I sea what you did there

Picking your cohort visualization

Or, 'When Area Charts Mislead'

I sea what you did there

 

 

Slideshow intro

When I wrote my first post about measuring gamification, I used stacked area charts to visualize cohort analysis. Then, I came across this post by someone smarter. Here's what I learned.

Stacked area

cohorts plotted as an area graph

Here, I intended to show that while the value being measured is basically level overall, the desirable cohorts within it are trending drastically downward. As such, it gets the job done, but there's an important reason this isn't the right graph for real-world applications.

Stacked area, as perceived

the area graph showing why we naturally misread it

The issue is that our eye tends to compare the thickness of strata at a diagonal based on the apparent slope. This is exacerbated by the fact that our datapoints are pretty far apart in terms of pixels. This on-the-bias bias might be okay for real-time APM products with their closely-spaced samples, but not for general business metrics.

Stacked Column

cohorts plotted in stacked columns

Stacked columns cut out the bias. It's easy to scan and see that the top cohort is growing as a proportion of the total. While the data hasn't changed, the graph is more accurate… but, it seems to lack a sense of velocity.

Column

cohorts plotted in columns

Switch to a non-stacked column graph (and decrease the maximum value on the Y-axis) and here's what you get.
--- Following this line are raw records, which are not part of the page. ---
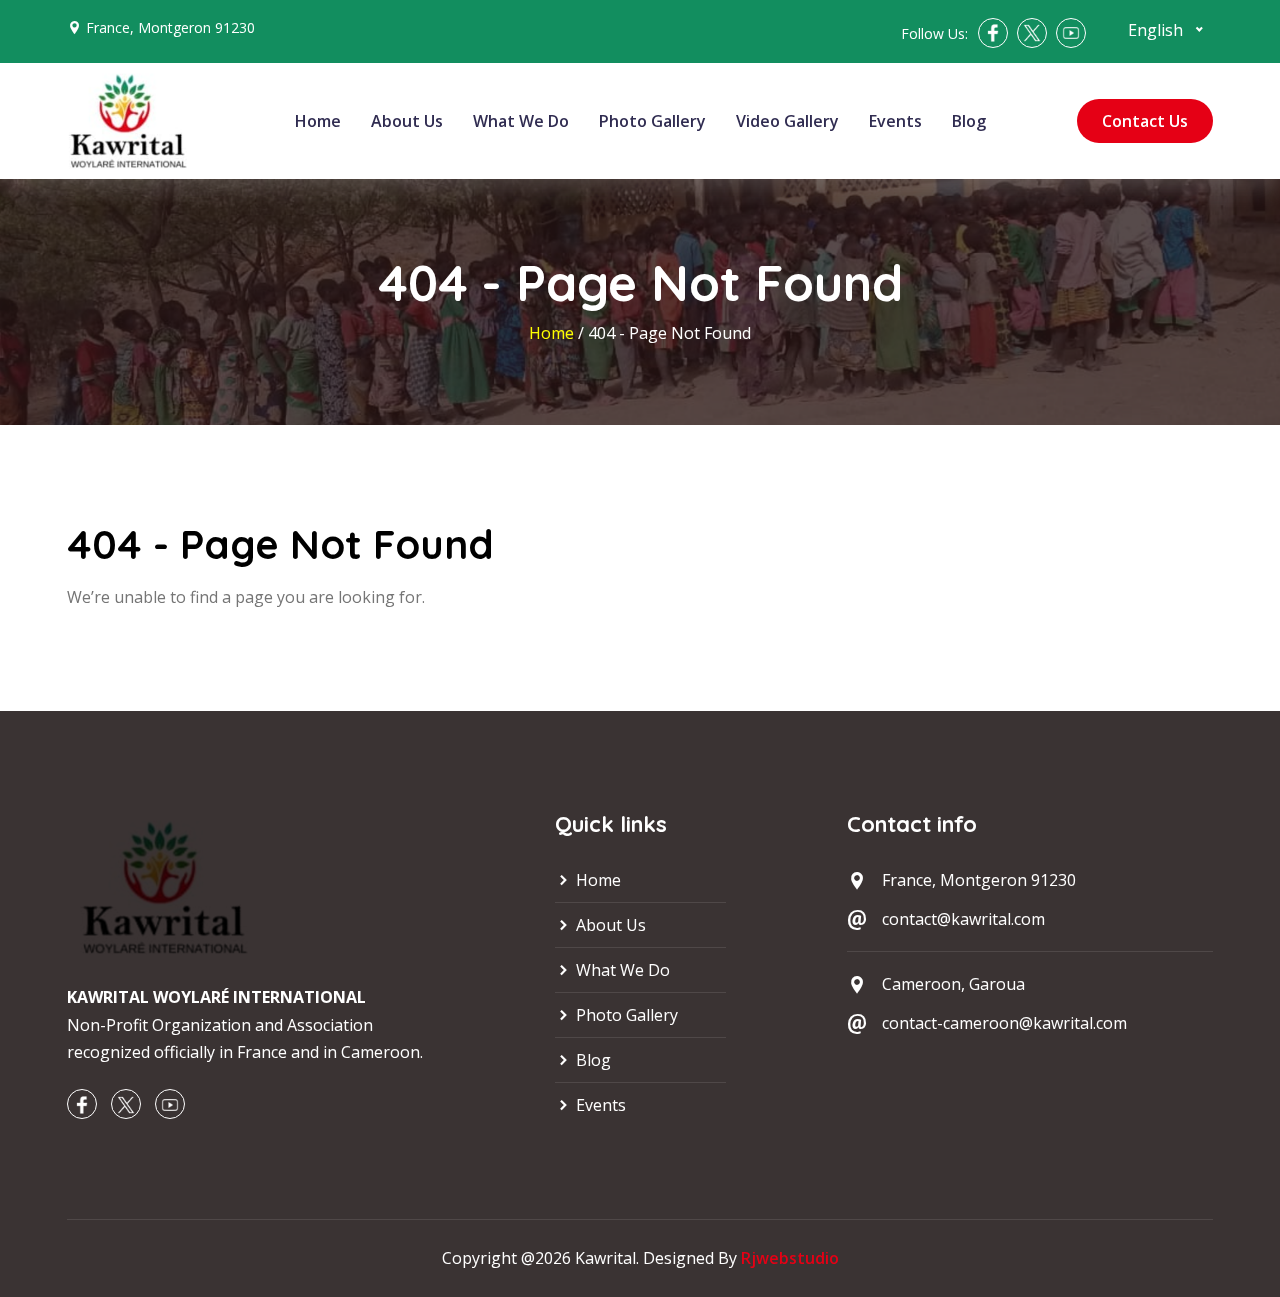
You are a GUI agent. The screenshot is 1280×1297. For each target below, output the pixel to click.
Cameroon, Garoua (953, 984)
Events (895, 121)
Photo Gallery (652, 121)
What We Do (521, 121)
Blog (969, 121)
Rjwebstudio (790, 1258)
To my eyes, this immediately conveys velocity—and highlights outliers—while avoiding the visual bias of the area chart. But, you might lose a sense of the overall contour of how these columns sum.

Conclusion

There are some other options that could convey velocity, outliers, contour of the sum, and performance of each cohort, without suffering the bias of the stacked area chart. For instance:

  • a multiple-column chart for the cohorts (like my last example) overlaid with a line chart to show the overall trend
  • a column chart showing the total, decorated with inset pie charts to show the cohorts (though pie charts have their own issues)
  • or some kind of stockchart

I may cover some of these options in future posts. But the bottom line is that I will be avoiding the sexy stacked area chart for my cohort visualizations.